If BPPV is the cause, a doctor or vestibular audiologist or physiotherapist can perform a “log roll” or an Epley manoeuvre. Both are manual procedures that move the head in a particular way to coax the crystals out of the inner ear canals and into the vestibule where they no longer cause havoc. (A patient can be taught to do the procedures at home themselves.)
Other patients with BPPV are treated via an Epley Omniax machine. There are only about 34 of these machine in the world, including one at the Royal Victorian Eye and Ear Hospital and one at Sydney’s Royal Prince Alfred Hospital. They look a bit like an amusement park ride, with a chair in the middle that can turn the sitter upside down and in circles. The person is strapped in and wears infrared goggles, which record the pattern of their eye movements. Computer software recognises certain patterns that indicate which canal is affected by the moving crystals. The clinician then manipulates the machine so that it moves the patient around in a way that resets the inner ear.
If a person’s vertigo was triggered by a virus, such as with vestibular neuritis, they are treated with medication to reduce dizziness, inflammation and nausea, and with vestibular physiotherapy. “It is about teaching the brain to keep the gaze co-ordinated properly,” says De Lapp, who specialises in teaching patients with vertigo various exercises to help them focus.
Dislodged crystals can never become fixed in their jelly again; they can always be dislodged by a sudden movement.
Treatment for vestibular migraine is similar to the treatment for migraine headaches, such as medication and avoiding triggers such as lack of sleep and stress. Those who have Meniere’s disease-induced vertigo are given medication to help alleviate nausea, vomiting and the feeling of spinning.
And, amazingly enough, our brains also naturally compensate for imbalanced messaging it receives from our ears over time. “The brain senses that there’s a difference between the two ears, and that’s the start of a process we call compensation,” says Chen. “That refers to a series of chemical changes at different levels of the brain which are aimed at restoring, if you like, the balance between the two ears … so with time, a person’s balance improves.”
Often, vertigo is only intermittent. A person with BPPV will experience an attack of vertigo that lasts a few seconds and not experience it again for a day or so. Sometimes a fix is as easy as avoiding a particular movement that regularly triggers their BPPV.

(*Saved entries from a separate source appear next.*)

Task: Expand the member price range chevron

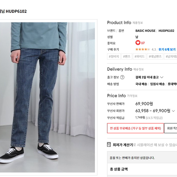Action: pos(173,111)
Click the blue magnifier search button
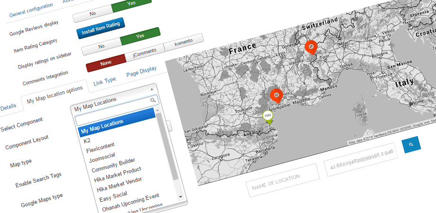The height and width of the screenshot is (213, 436). coord(411,144)
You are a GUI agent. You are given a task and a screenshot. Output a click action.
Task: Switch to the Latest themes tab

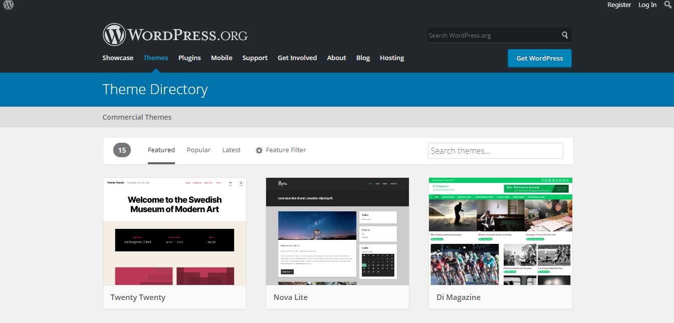231,150
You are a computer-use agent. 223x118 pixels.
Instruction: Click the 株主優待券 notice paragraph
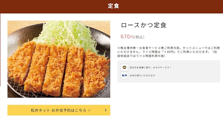pyautogui.click(x=169, y=52)
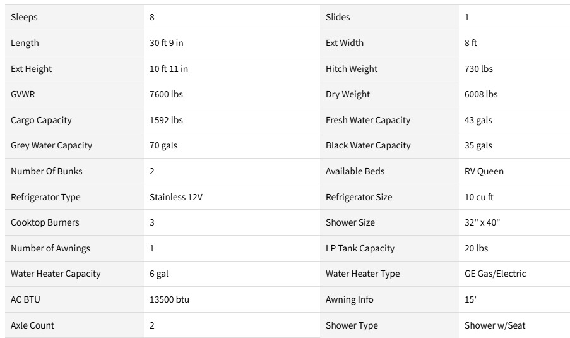Click the Cargo Capacity label

tap(41, 120)
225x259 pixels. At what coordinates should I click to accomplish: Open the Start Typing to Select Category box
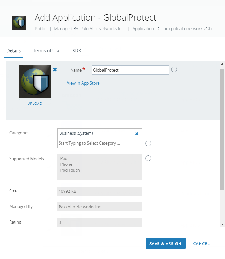(x=99, y=143)
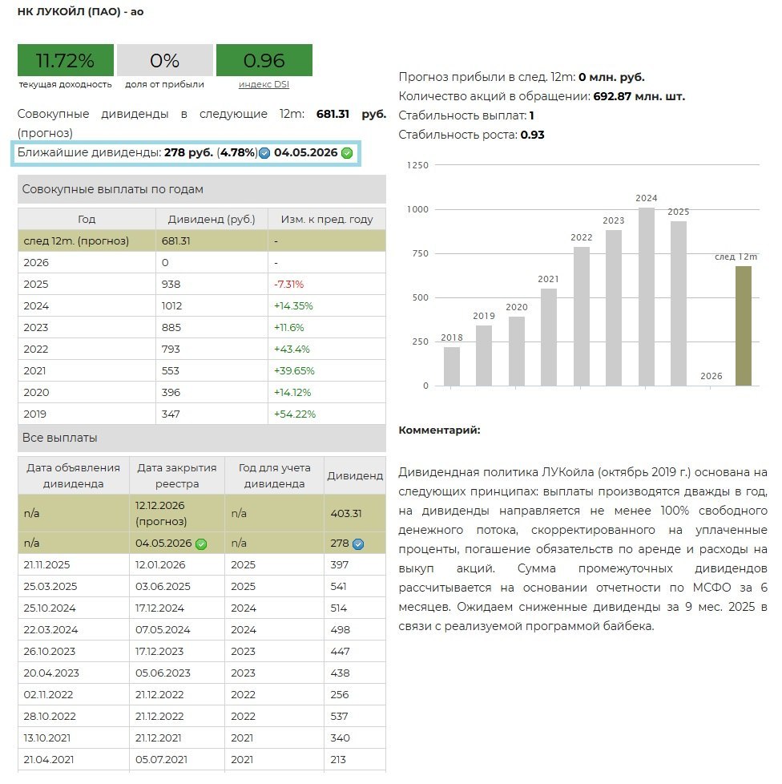The height and width of the screenshot is (784, 782).
Task: Click the "Дата закрытия реестра" column header
Action: pyautogui.click(x=177, y=475)
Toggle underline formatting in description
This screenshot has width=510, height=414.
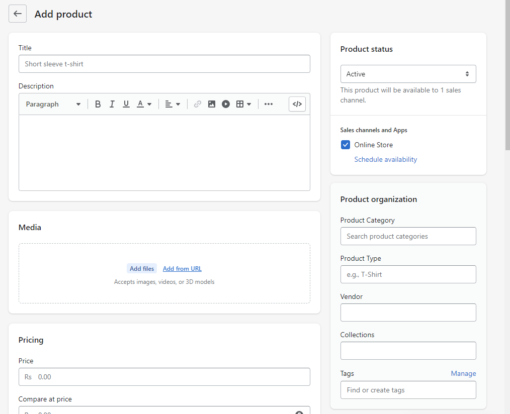126,104
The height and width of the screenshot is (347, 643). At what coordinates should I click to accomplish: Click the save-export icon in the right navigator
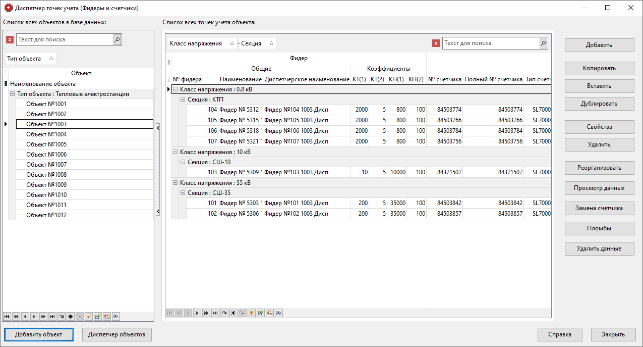[261, 313]
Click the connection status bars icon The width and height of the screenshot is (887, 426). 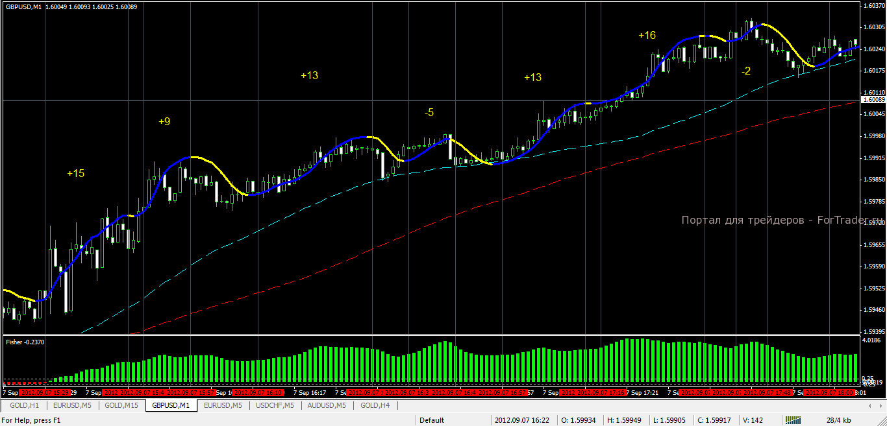click(x=794, y=420)
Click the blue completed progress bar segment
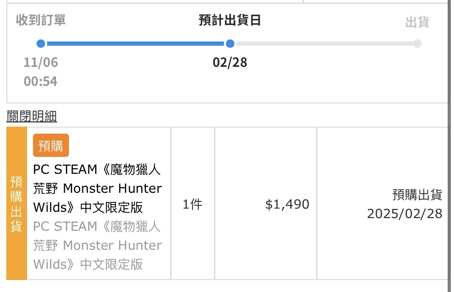Screen dimensions: 454x292 (135, 44)
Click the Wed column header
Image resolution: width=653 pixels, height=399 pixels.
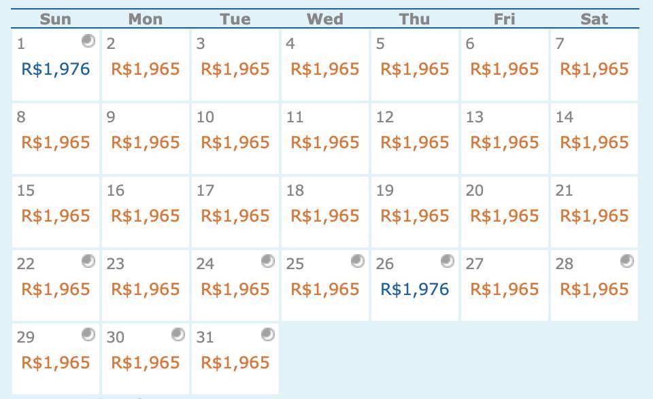(325, 19)
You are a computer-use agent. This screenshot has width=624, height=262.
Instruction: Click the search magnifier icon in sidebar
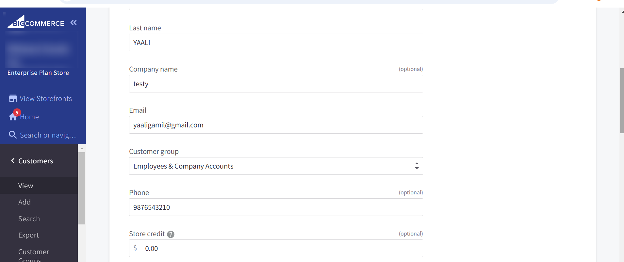[x=12, y=135]
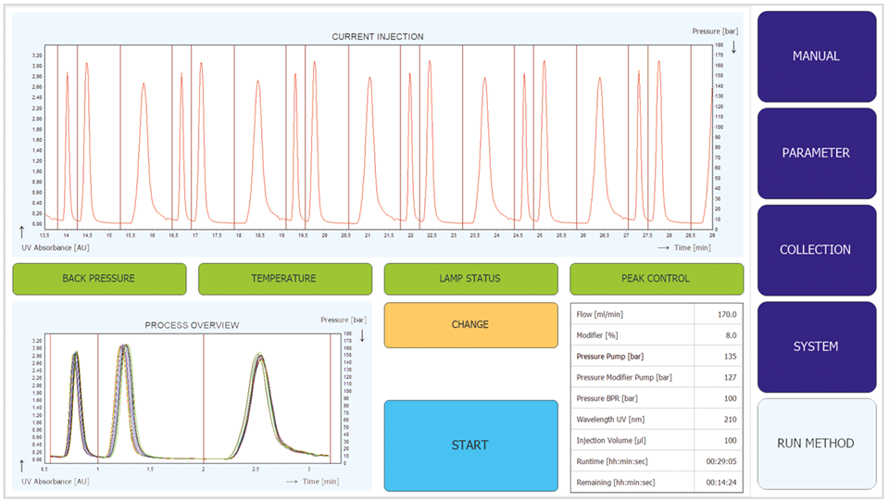Click the orange CHANGE button
889x503 pixels.
tap(470, 325)
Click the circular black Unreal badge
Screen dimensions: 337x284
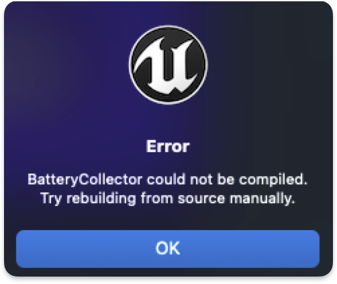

The cure depends on the cause. With BPPV, dislodged crystals can never become fixed in their jelly again; even after they’ve been manoeuvred out of the inner ear canals, they can always be dislodged by a sudden movement. “They have periods where they’re absolutely fine,” says De Lapp of some of her patients. “But then they go to pick up something off the floor, and they might fall over.”
Meniere’s disease, too, has no cure but if a person has SCDS, surgery can patch the hole in their inner ear bone and their vertigo will disappear. And, if a brain tumour is the cause, surgical removal of the tumour cures the vertigo. De Lapp hasn’t had vertigo since a doctor removed her tumour in 1991, seven years after she suffered her first symptoms.